The contentious part is that low carb should mean relatively high fat, and fat, particularly saturated fat, has been given such a bad press in the last forty years that it is anathema to most people to eat it.  However, on a low carb diet plan, your body needs to burn something for energy in the absence of carbs.  And this is fat.  If you eat a reasonable amount of fat, you will burn this for energy - along with taking fat from your own fat cells as well and burning that.  This is how the low carb diet plan works to create low carb weight loss - you become a fat-burning machine.  This has to go on for life though, recidivism means that you would re-introduce carbs, replenish your fat stores, and put the weight back on again like all low-fat semi-starvation dieters do.


So, if you are going to share your low carb diet plan with others, be prepared for some opposition.  You need to learn about the insulin response, so that you can explain this to your detractors.  The hormone insulin is produced by the pancreas in response to starch and sugar consumption.  It deals with the rush in blood glucose caused by eating these foods, by converting some to glycogen to be used as a relatively instant source of energy by the cells of the body.  It then takes the rest of the blood sugar and stores it away - in fact, locks it away, in your fat cells, particularly around the belly area.  Beer bellies are caused not by alcohol but by sugars and starches. 

If you don't eat many carbs, as on a low carb diet plan, you will not store body fat, because without carbs there is no surge in blood glucose so insulin need not be produced.  It is only insulin which can store fat.

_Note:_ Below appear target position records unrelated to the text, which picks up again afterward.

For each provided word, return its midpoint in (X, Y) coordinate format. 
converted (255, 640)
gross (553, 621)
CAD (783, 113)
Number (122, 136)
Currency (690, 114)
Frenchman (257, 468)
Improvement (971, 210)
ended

Of course when you explain this to many of your friends and family, you will find that their eyes glaze over:  it's so much easier to believe the janet and john version of metabolism which is so simplistic it's ridiculous: eat fat, get fat.  The human body is much more complicated than that, metabolism is a complex subject, but you may not be too surprised how many people just don't want to hear it.  It's too difficult for them, they have been so indoctrinated by the fat bad, carbs good lobby they can't turn around their thinking and drop the scales from their eyes.  Remember that is their loss not yours: your loss will be fat, not muscle wastage or water, and if you stick to that low carb diet plan you will stay slim and healthy for longer.